• Selected passage:
To family and friends,
This is my grief letter, I am hoping that it will help ease some of the questions and tensions that have come up because of Shawn’s death-which left his and my relationship unfinished, and me changed/ing.
The story behind “The Shawn Situation”, has been extremely painful. You see, I was told on Easter 2013, that I was torturously keeping Shawn alive. A very dark day for me.
On Shawn’s last Tuesday, I explained to him, what was probably going to happen, in the next few days. Shawn cried, as did I. My emotions were so overwhelming that I had to leave Shawn’s room, for the night. How could a loving Mom leave her child at such a time ??? Daily, I am haunted/tormented, wondering if I did all I could for him.
I am, now, trudging through a very deep valley of “false guilt”, as well as other emotions and changes.
Loss is loss no matter how it happened, or even how permanent it is-a relationship on hold. The agony, for me, has actually caused my heart to ache. My doctor assures me that this is a normal sign of grief.
At this point, there are so many triggers. I am more emotional, more intense than before. I am a dot crosser and with my world being turned upside down, I am out of sorts, as to what to do next. This is a very lonely place.
At this point, I do not have any reserves. So, I won’t be as helpful, as I was before. In other words, do not expect anything from me-for the time being.

• Work to complete:
**1.** Could you reproduce the part of the grief letter that opens with the words containing "On Shawn’s last" and closes with "emotions and changes."?
**2.** Do these statements agree with the grief letter? For each, answer yes or no and quote the deciding words from the letter. (a) The writer was told on Easter 2013 of torturously keeping Shawn alive. (b) The writer stayed in Shawn's room through the night of his last Tuesday. (c) The writer's doctor considers the aching heart a normal sign of grief.

• Extracted information:
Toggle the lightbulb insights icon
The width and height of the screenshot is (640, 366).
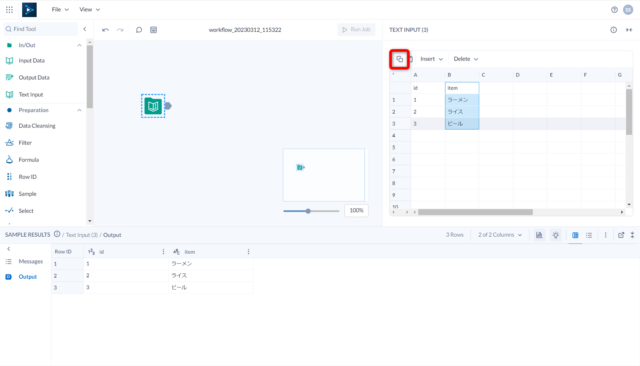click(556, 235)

...

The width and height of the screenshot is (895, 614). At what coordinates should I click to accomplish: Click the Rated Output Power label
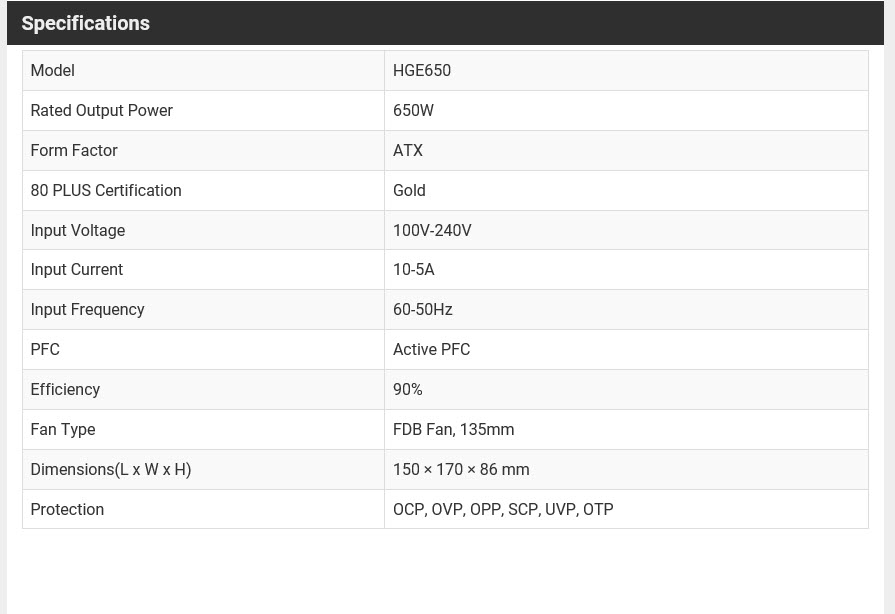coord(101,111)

• Correct answers:
**1.**
On Shawn’s last Tuesday, I explained to him, what was probably going to happen, in the next few days. Shawn cried, as did I. My emotions were so overwhelming that I had to leave Shawn’s room, for the night. How could a loving Mom leave her child at such a time ??? Daily, I am haunted/tormented, wondering if I did all I could for him.
I am, now, trudging through a very deep valley of “false guilt”, as well as other emotions and changes.

**2.**
(a) Yes: "I was told on Easter 2013, that I was torturously keeping Shawn alive."
(b) No: "My emotions were so overwhelming that I had to leave Shawn’s room, for the night."
(c) Yes: "My doctor assures me that this is a normal sign of grief."